Ma se un parlamentare provenisse dal mondo del lavoro dipendente sarebbe così automatico il suo rientro dopo molti anni nella sua azienda di provenienza? Quindi unito al tema del rinnovo della classe politica bisogna anche discutere di quali tutele potrà usufruire una persona dopo che ha dedicato diversi anni alla vita parlamentare. E quest'altro tema s'intreccia su che tipo di rappresentanza sociale vogliamo che abbiano i nostri parlamentari. Vogliamo che i nostri candidati provengano solo dal mondo delle libere professioni o dell'imprenditoria o sarebbe opportuno che anche più operai o artigiani varcassero le soglie dei palazzi istituzionali? 

Ormai è questione di qualche mese e vedremo quale sarà il livello di rinnovamento che i partiti sapranno proporre per le prossime elezioni politiche. Vedremo quali saranno le "new entry" che si affiancheranno agli "ever green" della politica. Vedremo anche il giudizio dell'elettorato a questo. Il più importante, nessuno se lo dimentichi.

Questo articolo è stato pubblicato qui

Commenti all'articolo

  • Di Damiano Mazzotti (---.---.---.98) 30 agosto 2012 11:04
    Damiano Mazzotti

    Rientrare nel mondo del lavoro? che cavolo avete nella testa... molti non hanno mai lavorato e molti hanno fatto tanti danni e molti altri non hanno fatto niente...
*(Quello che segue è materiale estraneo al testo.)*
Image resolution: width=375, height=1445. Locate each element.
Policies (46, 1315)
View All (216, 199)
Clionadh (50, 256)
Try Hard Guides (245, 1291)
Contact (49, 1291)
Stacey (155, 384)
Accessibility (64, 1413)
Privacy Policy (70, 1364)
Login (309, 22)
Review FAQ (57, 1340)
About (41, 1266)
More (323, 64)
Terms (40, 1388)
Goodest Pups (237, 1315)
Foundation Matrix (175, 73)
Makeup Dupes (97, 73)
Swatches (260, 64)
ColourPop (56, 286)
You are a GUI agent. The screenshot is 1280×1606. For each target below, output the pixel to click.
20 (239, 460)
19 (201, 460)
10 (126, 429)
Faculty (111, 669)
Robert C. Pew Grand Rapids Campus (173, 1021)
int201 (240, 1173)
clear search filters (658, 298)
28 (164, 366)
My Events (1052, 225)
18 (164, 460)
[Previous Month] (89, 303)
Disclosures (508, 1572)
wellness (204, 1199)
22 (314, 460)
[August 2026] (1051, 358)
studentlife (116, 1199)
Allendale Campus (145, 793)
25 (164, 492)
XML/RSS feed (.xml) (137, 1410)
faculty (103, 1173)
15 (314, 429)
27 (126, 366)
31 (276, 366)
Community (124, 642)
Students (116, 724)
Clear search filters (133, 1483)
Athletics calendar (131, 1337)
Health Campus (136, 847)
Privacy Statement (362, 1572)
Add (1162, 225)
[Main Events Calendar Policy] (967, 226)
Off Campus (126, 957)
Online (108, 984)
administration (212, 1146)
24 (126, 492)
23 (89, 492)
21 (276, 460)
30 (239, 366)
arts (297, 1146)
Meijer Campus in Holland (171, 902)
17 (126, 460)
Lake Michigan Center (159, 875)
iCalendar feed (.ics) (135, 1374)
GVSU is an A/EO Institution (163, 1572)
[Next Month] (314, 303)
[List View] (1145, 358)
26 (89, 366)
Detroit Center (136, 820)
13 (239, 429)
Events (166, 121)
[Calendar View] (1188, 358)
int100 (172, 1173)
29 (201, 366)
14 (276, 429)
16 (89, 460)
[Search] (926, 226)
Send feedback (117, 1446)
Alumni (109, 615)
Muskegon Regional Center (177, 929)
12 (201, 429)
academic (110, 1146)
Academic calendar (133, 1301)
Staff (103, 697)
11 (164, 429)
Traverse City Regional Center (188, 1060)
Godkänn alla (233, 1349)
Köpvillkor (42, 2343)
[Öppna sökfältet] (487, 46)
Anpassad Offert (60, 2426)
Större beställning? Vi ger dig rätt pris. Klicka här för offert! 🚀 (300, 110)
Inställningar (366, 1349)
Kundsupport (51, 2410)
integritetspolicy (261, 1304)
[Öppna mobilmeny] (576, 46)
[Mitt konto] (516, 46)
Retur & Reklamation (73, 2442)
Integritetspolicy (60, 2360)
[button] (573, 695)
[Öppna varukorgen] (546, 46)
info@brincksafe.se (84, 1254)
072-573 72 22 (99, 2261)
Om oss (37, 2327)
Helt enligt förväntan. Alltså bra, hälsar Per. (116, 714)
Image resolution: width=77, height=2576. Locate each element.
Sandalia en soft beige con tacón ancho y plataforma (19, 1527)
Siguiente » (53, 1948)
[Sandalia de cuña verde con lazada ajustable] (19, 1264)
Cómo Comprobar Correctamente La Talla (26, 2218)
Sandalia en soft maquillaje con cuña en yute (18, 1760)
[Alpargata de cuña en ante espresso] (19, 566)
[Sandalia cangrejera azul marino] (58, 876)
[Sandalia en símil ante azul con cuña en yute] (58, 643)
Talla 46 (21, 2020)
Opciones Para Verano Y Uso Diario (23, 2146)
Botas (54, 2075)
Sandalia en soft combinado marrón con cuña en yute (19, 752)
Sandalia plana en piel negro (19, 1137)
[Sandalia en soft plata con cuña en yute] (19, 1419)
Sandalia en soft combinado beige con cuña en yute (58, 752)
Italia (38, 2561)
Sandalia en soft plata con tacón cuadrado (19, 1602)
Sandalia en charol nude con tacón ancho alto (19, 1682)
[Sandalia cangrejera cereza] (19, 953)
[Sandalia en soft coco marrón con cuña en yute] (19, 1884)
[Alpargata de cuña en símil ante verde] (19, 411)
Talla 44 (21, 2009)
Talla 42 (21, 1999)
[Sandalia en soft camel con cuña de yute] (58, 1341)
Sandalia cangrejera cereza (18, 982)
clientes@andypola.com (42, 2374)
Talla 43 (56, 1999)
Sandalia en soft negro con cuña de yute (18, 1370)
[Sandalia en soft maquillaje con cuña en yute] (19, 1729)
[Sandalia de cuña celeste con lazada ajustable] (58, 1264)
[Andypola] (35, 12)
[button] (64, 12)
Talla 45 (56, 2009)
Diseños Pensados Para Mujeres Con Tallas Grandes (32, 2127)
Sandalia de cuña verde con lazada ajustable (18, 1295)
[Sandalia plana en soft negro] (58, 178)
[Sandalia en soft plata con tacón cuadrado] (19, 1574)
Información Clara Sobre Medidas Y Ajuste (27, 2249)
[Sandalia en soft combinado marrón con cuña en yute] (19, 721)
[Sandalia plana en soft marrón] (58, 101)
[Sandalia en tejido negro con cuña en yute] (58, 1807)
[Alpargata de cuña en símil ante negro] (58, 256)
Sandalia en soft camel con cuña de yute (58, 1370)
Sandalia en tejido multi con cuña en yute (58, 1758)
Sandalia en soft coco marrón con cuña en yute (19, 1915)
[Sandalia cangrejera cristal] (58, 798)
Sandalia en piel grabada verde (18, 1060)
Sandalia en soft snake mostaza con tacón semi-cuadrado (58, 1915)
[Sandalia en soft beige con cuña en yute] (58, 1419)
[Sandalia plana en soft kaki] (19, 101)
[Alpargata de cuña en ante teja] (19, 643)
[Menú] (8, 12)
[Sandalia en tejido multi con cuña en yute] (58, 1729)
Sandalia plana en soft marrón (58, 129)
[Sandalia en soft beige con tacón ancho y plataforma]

    Devono andare a fare volontariato e i soldi per la vecchiaia li hanno già messi da parte con le pensioni parlamentari. Se davvero sono interessati al bene comune dell’Italia che vadano a fare volontariato nelle case di riposo dai loro coetanei meno fortunati che sono ridotti male perchè hanno lavorato e hanno logorato il loro corpo.

    E ai vecchi politici che osano protestare per punizione, pensione minima per tutti, così proveranno cosa significa campare con pochi euro nel mondo di oggi governato dalla finanza e dalle multinazionali.

    • Di Andrea Prati (---.---.---.198) 30 agosto 2012 19:06
      Andrea Prati

      Sono d’accordo con te che la maggior parte dei vecchi politici abbiano messo da parte i soldi per la loro vecchiaia abbondantemente, non dimentichiamoci dello scandalo dei vitalizi.

      La mia personale analisi è incentrata su quello che significa rinnovamento della politica. Di come la politica debba ritornare veramente di tutti e nell’interesse della collettività: pertanto di come chi voglia intraprendere una carriera politica possa avere le giuste tutele lavorative, parlo di aspettative e altre strumenti legislativi. Perché la politica quindi non la possano fare solo i ricchi o determinare categorie professionali nell’interesse del paese e non di lobby o piccole minoranze potenti.